When munmap() is called, Linux will tear down the mapping, but it will not notify the filesystem until the last open file handle is closed. It should be possible to address this by updating mtime on dirty files when release() is called.

I wrote a patch based on that idea. It made the minimal test case work:

diff --git a/module/zfs/zfs_vnops.c b/module/zfs/zfs_vnops.c
index 89f0f60..2b4ddcd 100644
--- a/module/zfs/zfs_vnops.c
+++ b/module/zfs/zfs_vnops.c
@@ -222,6 +222,13 @@ zfs_close(struct inode *ip, int flag, cred_t *cr)
    ZFS_ENTER(zsb);
    ZFS_VERIFY_ZP(zp);

+   /* 
+    * Update mtime
+    * FIXME: This should only be done on dirty znodes
+    */
+   if ( 1 == zp->z_is_mapped )
+       zfs_inode_update(zp);
+
    /*
     * Zero the synchronous opens in the znode.  Under Linux the
     * zfs_close() hook is not symmetric with zfs_open(), it is

Unfortunately, I am only checking that the file is mmapped when I also need to check that it is dirty. The consequence is that any files that are mmapped, but not modified, will have their mtimes updated. I will look into how to check to see if the file is dirty later. I appreciate any comments that people have on this.

[behlendorf]

@ryao Your patch seems to fix the issue, but I don't think it quite gets at the heart of the problem. The issue I thought was that zfs_putpage() was only updating the znode and never the inode which resulted in lazy inode mtime update which upset tar.

So I fixed this with the following debug patch zfs_putpage()->zfs_tstamp_update_setup() and to my surprise this didn't resolve the issue.

@@ -1095,6 +1095,7 @@ zfs_tstamp_update_setup(znode_t *zp, uint_t flag, uint64_t

        if (flag & ATTR_MTIME) {
                ZFS_TIME_ENCODE(&now, mtime);
+               ZFS_TIME_DECODE(&ZTOI(zp)->i_mtime, mtime);
                if (ZTOZSB(zp)->z_use_fuids) {
                        zp->z_pflags |= (ZFS_ARCHIVE |
                            ZFS_AV_MODIFIED);

However your patch does seem to solve the problem and I don't quite see why. It just ensures that the znode and inode mtime (and all the other attributes) are in sync at the final close. The question is why isn't that already the case with the above patch in place? We must be missing another update somewhere in the code.

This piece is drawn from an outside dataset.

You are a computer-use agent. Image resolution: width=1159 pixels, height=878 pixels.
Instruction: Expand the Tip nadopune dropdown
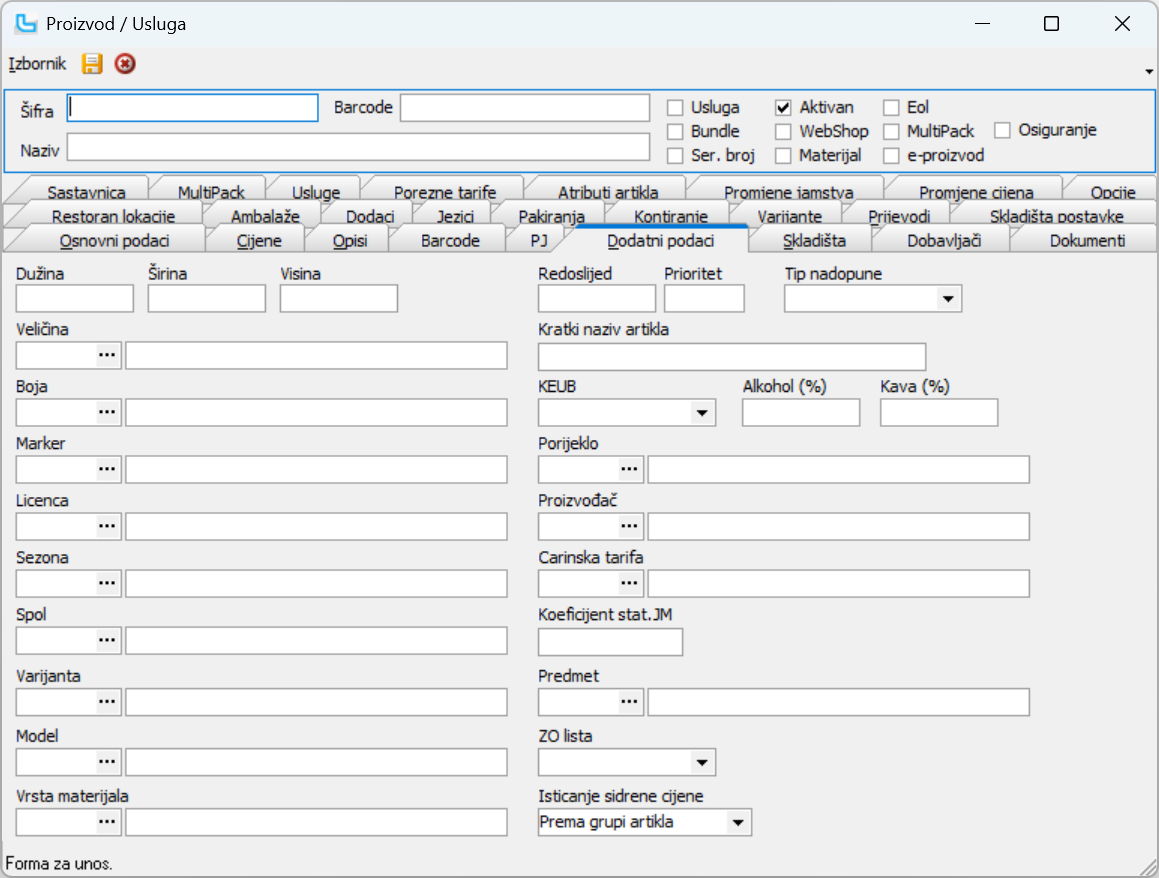pyautogui.click(x=946, y=299)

@ryao Can you explain what's going on here? What am I missing?

The consequence is that any files that are mmapped, but not modified, will have their mtimes updated.

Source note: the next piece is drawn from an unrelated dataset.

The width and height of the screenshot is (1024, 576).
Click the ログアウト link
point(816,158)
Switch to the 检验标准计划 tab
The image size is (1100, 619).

Yes and no. Their mtimes will be updated but only to reflect the mtime stored in the znode which should be the same as the current inode mtimes.

This whole znode/inode->mtime issue is a lingering bit of cleanup for the Linux port. Under Solaris I believe this information wasn't stored in their generic vnode structure so they instead put it in their znode structure. Now under Linux we have an inode which should be the authoritative location for this but we always have the existing code which expects it to be in the znode. Therefore, as a merium term fix I added a zfs_inode_update() function to sync the znode fields with the inode fields.

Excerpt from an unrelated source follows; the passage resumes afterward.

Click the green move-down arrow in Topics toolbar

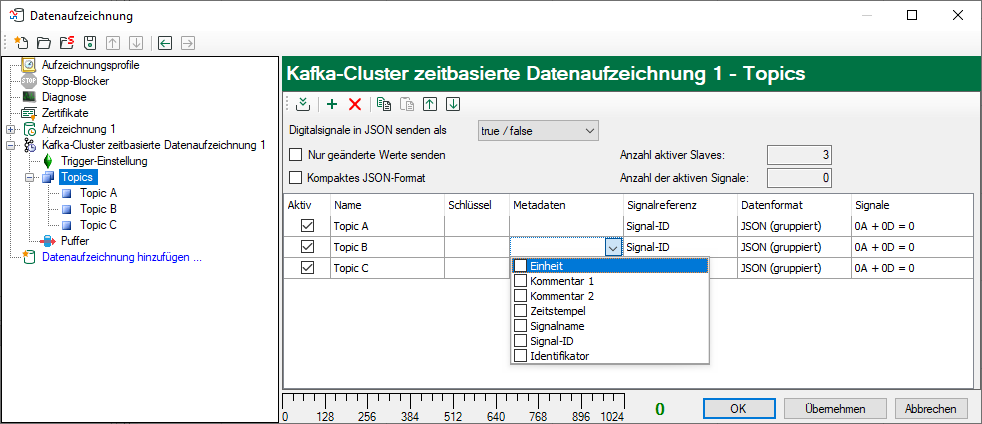pyautogui.click(x=453, y=104)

What I've always meant to do is go back and unify the two locations in to a single one where possible.

[ryao]

@behlendorf zfs_putpage is invoked when the flush occurs. That is sometime after final close and applications expect to see an update on close. Since known cases where this is a problem only involve a single open file handle, updating mtime at final close makes things work. @maxximino commented that the time is going backward, which implies a cached time is being set on flush. I have not spotted the code responsible for that, but it seems that it will not move mtime to be some time in the past if we update it on the final close, which makes userland happy.

[ryao]

On second thought, the backward time is likely still occurring, but my minimal test case does not detect it. That would explain a report by Rick Farina (Zero_Chaos in IRC) that my patch didn't solve the problem for him.

[ryao]

I have verified that this patch solves the original problem that was detected in Gentoo. It appears that Zero_Chaos had applied my patch to sys-fs/zfs instead of sys-fs/zfs-kmod, which prevented it from having any effect on his system.